I was just a lowly personal assistant. I hated it when my boss the high-rolling escort asked me for advice about things like money laundering or extortion.

“Why are you extorting this guy again?” I asked, trying to put off the moment when I’d have to give her advice. Couldn’t she just send me out to buy more Reddi-Wip or condoms? Those errands were always a little uncomfortable, but at least they didn’t involve crime.

She sneered. “Because he’s a jerk! You should’ve seen the way he treated me during our session. It was really scary and weird. I deserve thousands of bucks for what he put me through.”

I winced. If Caroline said something was scary and weird, it really must’ve been. I couldn’t imagine what it was, but I could imagine that she’d felt powerless.

If there was one thing Caroline hated, it was feeling powerless. She was a mega control freak. She employed a group of younger escorts, and strictly controlled the clients they saw and the money they made. Opening her cabinets revealed row after row of identical glossy red gift bags which held all her belongings and were appropriately labeled. She had been an escort for over 20 years and never suffered the “protection” of a pimp.

“And he threatened to tell the FBI about me!” she said.

For a professional sex worker, those were three worst letters in the alphabet. So not only had this guy treated her like crap; he was still making her uncomfortable. No wonder she was going after him with her big guns.

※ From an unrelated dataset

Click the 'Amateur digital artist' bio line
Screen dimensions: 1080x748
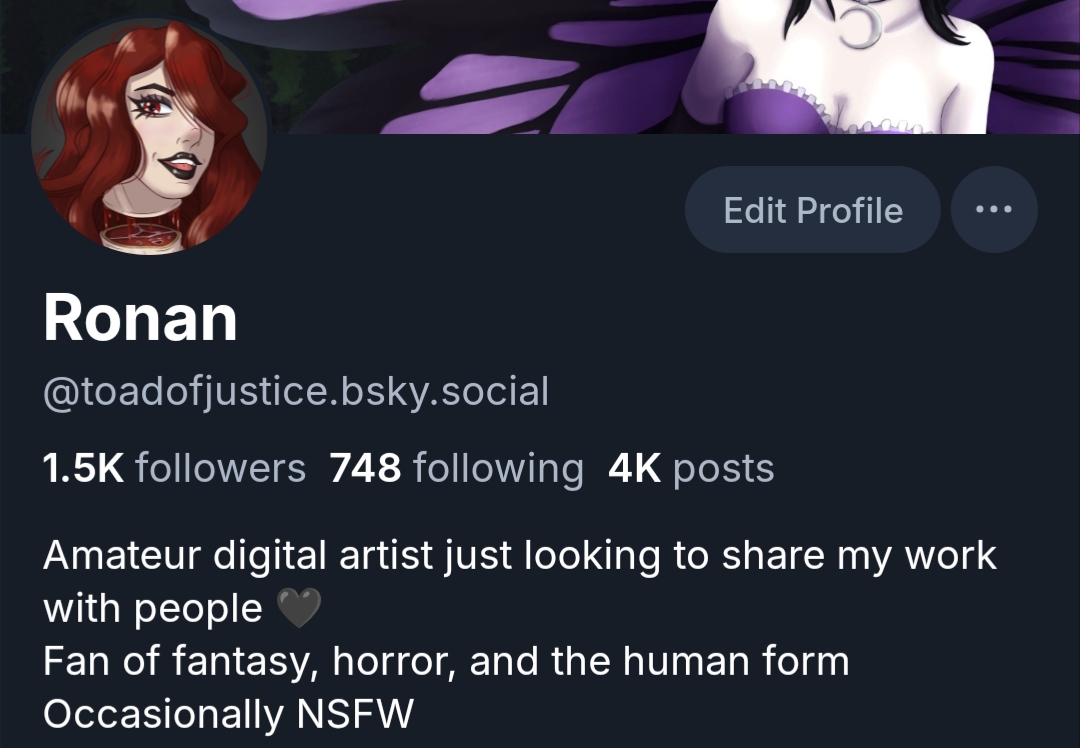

Moral 108: When you act like a jerk, you just might be underestimating the person you’re mistreating.

So maybe the person you’re jerking around might seem powerless now, but they might try to extort you for thousands of dollars, or they might know an FBI agent, or they might become a writer and tell everyone about the way you behaved.

Just saying.


“But I’m not too worried he’ll actually tell the FBI,” Caroline said. “I mean, first of all the guy’s in California. I don’t think the California feds would go out of their way to come after me in Illinois. Second, if he tells the FBI, I’ll call his wife and kids and tell them that he saw a prostitute and what he made me do. I have the upper hand here. Do you think I have the upper hand here?”

The right answer was yes. “Yes.”

“Me too. He won’t tell the FBI. I think he’s bluffing. Do you think he’s bluffing?”

How could I gauge whether a john in California was bluffing about contacting the FBI? I shrugged and skirted giving a direct answer. “Depends on how pissed off he is.”

She folded her arms and leaned against her counter. “That’s not very helpful.”

“Sorry,” I said. “But I don’t think I have enough information”—or experience with extortion or the FBI—“to make a call here.”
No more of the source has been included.